Later that afternoon, Councilman Nate Holden held a City Hall news conference to decry the absence of Black officers on Bratton’s transition team and the announcement that Asst. Chief J.I. Davis and Deputy Chief Willie Pannell, the LAPD’s top African-Americans, will retire soon. The next day, Bratton announced the promotions of three commanders to assistant and deputy chief positions, none of whom are African-American.
Davis, an LAPD officer for 36 years, is in charge of operations at the Headquarters Bureau. Pannell, who has been on the force for 34 years, heads operations at the South Bureau. Holden, the only councilman to vote against Bratton’s confirmation as police chief, said he questions the policy of the police department regarding high-ranking minority officers.

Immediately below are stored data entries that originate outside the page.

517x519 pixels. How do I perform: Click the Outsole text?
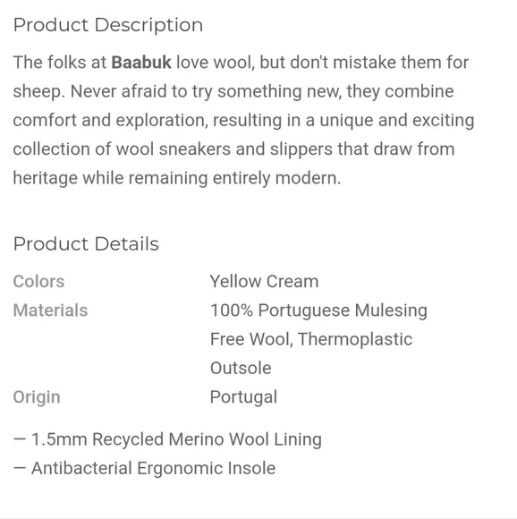(x=241, y=368)
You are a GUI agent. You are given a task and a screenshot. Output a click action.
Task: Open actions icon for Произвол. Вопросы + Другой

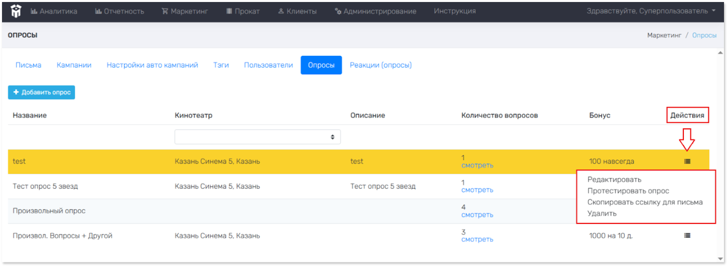[687, 235]
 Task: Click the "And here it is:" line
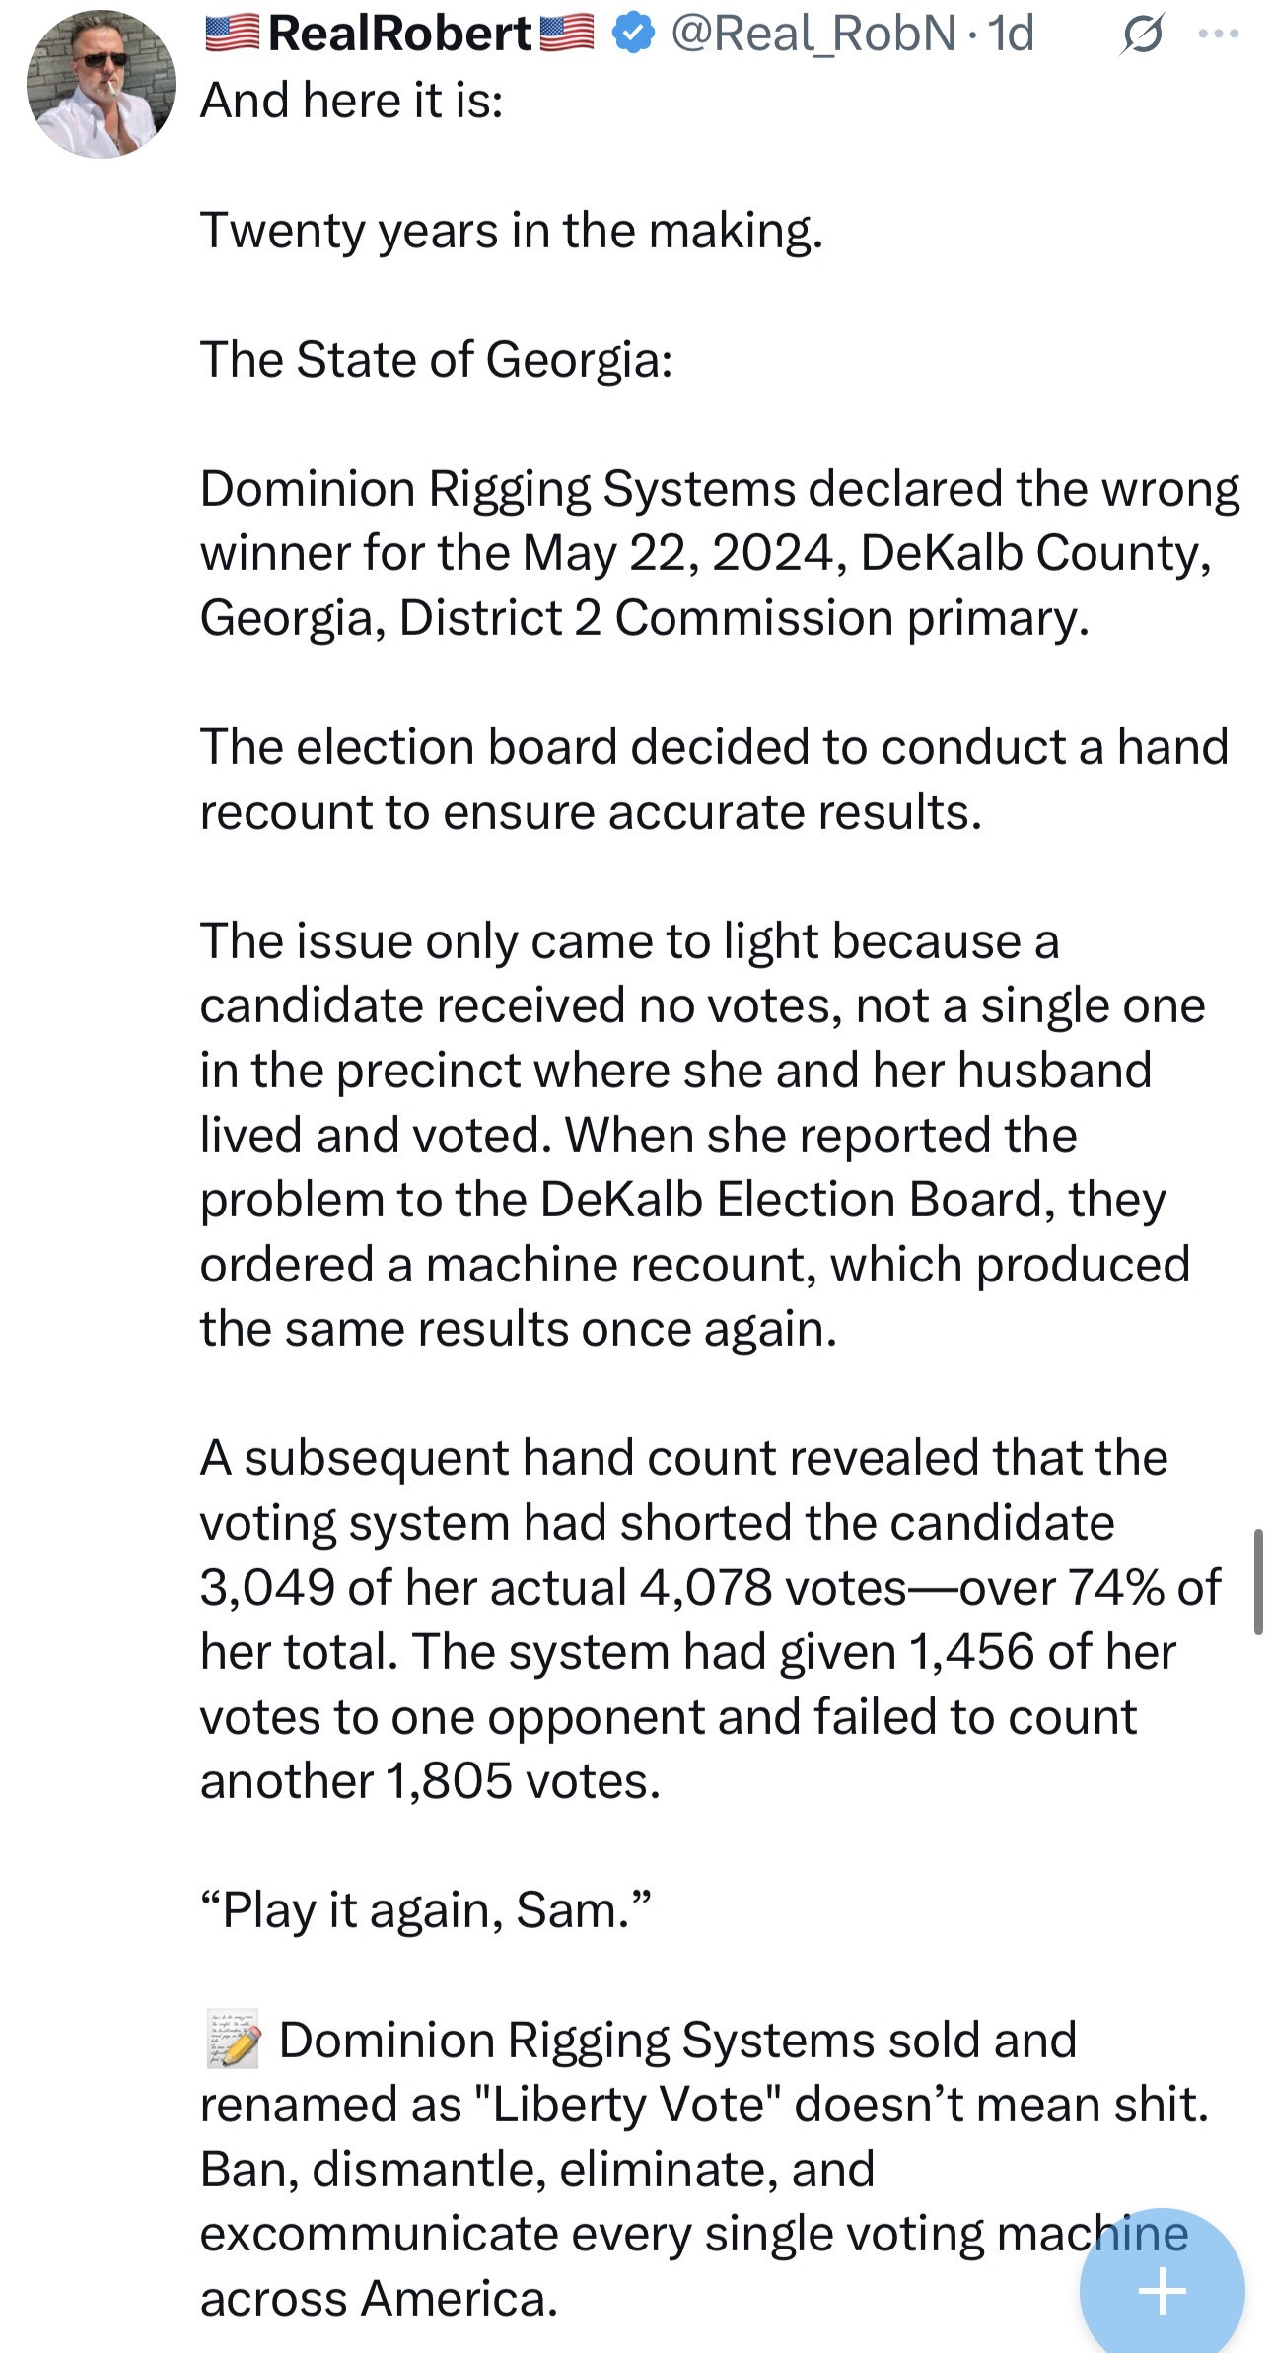click(352, 101)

“Is the new leadership forcing these experienced officers to leave?” Holden asked. “The city cannot afford to lose this kind of experience and institutional knowledge of the LAPD,” the councilman continued.
“When Davis and Pannell leave, there won’t be any African-Americans at the top and there are none available to ascend to the top. What will the command staff look like?” Holden asked. “Like it did in the 1940s and ’50s,” he answered. “This exodus of Black officers is alarming and should be watched.”
The issue of Davis’ and Pannell’s pending retirement was broached at the Urban League meeting, about which Bratton insisted he is “committed to diversity at the police command level.” He said he will seek input from Urban League President John Mack and others attending the meeting about providing African-American leadership in the LAPD.
Mack said that while the issue of Black leadership in the LAPD “is our highest priority,” the group of Black leaders met with the chief to ensure a balance is struck between the community’s need to be protected from crime and “the demand that young African-American males are not brutalized by an occupying force in our neighborhoods.”
Bratton ventured into hostile territory and met with a formidable group: He met in the heart of Bernard Parksland—the 8th Council District—with the very people who spearheaded the acrimonious no-holds-barred fight earlier this year against Mayor Jim Hahn, the Police Protective League and the Police Commission to retain Bernard Parks as LAPD chief. Everyone in that meeting wanted Parks to be police chief and holds Hahn responsible for that not being so. Bratton faced the toughest audience this city could possibly muster.
While Mack declared the meeting with Bratton—which included civil rights, political, religious and business leaders—“a good beginning,” Councilman Mark Ridley-Thomas, who arrived late and left early, said Bratton talks too much and needs to listen.
“He has gargantuan confidence, and I think he has underestimated the challenge of Los Angeles,” Ridley-Thomas said. “The job he has can prove daunting, and as he knows, police chiefs are expendable.”
Brotherhood Crusade President Danny Bakewell was not particularly impressed with Bratton either.
“He talks a good game and I’m willing to give him the benefit of the doubt,” Bakewell said. “But it’s not about what he says, but what he does and how he does it.”
The Rev. Chip Murray, First AME’s senior pastor, summed up his encounter with the new chief: “It’s all about his job performance. We will keep our eyes on it.”